[Form 4] NetFlix Inc Insider Trading Activity
Reed Hastings, a director of Netflix, reported transactions on 09/02/2025. He exercised a non-qualified stock option to acquire 25,959 shares at an exercise price of $109.96 and immediately sold the acquired shares in multiple tranches under a Rule 10b5-1 trading plan adopted 08/08/2023. The reported sales aggregate to the exercised amount, leaving Mr. Hastings with 394 shares directly owned and an indirect holding of 2,154,241 shares as trustee of the Hastings-Quillin Family Trust. He also acquired 52 option shares at a strike of $1,214.11 exercisable from 09/02/2025 to 09/02/2035. All transactions were disclosed on a Form 4 signed 09/03/2025.

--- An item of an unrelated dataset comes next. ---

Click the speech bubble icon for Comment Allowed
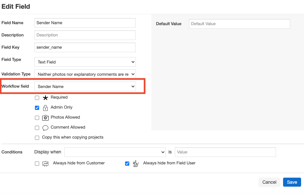Image resolution: width=304 pixels, height=195 pixels. [x=45, y=127]
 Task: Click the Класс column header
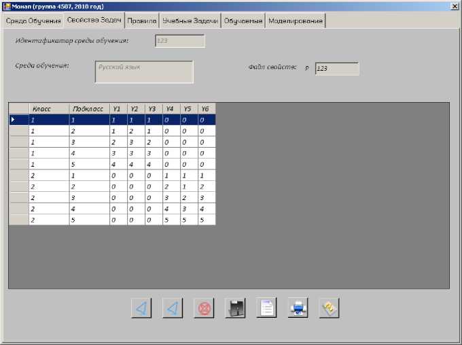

- Sales executed under a Rule 10b5-1 plan, which provides an affirmative defense and procedural transparency
- Detailed disclosure of tranche prices with weighted-average pricing and readiness to provide trade-level details upon request
- Significant indirect ownership remains: 2,154,241 shares held by the Hastings-Quillin Family Trust
- Direct holdings materially reduced to 394 shares after exercising and selling 25,959 shares on 09/02/2025
- Large block monetized by a director, which may attract investor attention despite plan-based execution
Insights
TL;DR: Director exercised options then sold the exercised shares under a preplanned 10b5-1 program, materially reducing direct holdings but leaving large trust exposure.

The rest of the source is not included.